▸ **Article**
+-------+

Material Memories Statement
I remember a bleached white sky melding with the sea in the heat of the day which by evening was consumed by a sea mist that rolled in and stayed until morning. I peered over sheer cliffs made from a stone so hard it refuses to crumble but remains vertical and awesome. I marked the land for four days, carrying sustenance through this coastal landscape, footstep after footstep measuring the distance with a physical action of my body, accumulating memories of this place.
Afterwards I ask:
How can the ceramic process and clay material embody the place?
This question arises and is a response to two influential works from the QVMAG collection by Tasmanian women, Bea Maddock who was born in Hobart and Trucanini of the Nuenonny Clan.

+-------+

▸ **Data block**
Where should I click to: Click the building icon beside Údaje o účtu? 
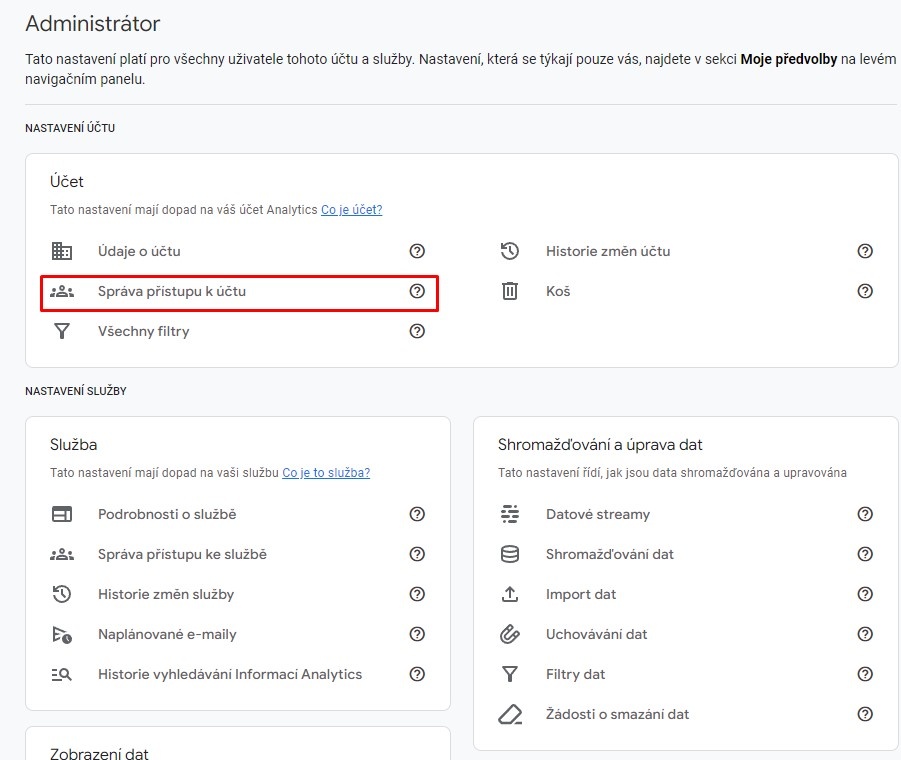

+-------+

▸ **Requirement A**
List the things the statement says the writer remembers seeing in the coastal landscape.
▸ **Requirement B**
Answer these questions from the statement.
(i) For how many days did the writer mark the land?
(ii) Which collection holds the two influential works?
(iii) Where was Bea Maddock born?

▸ **Final result A**
- A bleached white sky
- The sea
- A sea mist
- Sheer cliffs

▸ **Final result B**
(i) Four days
(ii) The QVMAG collection
(iii) Hobart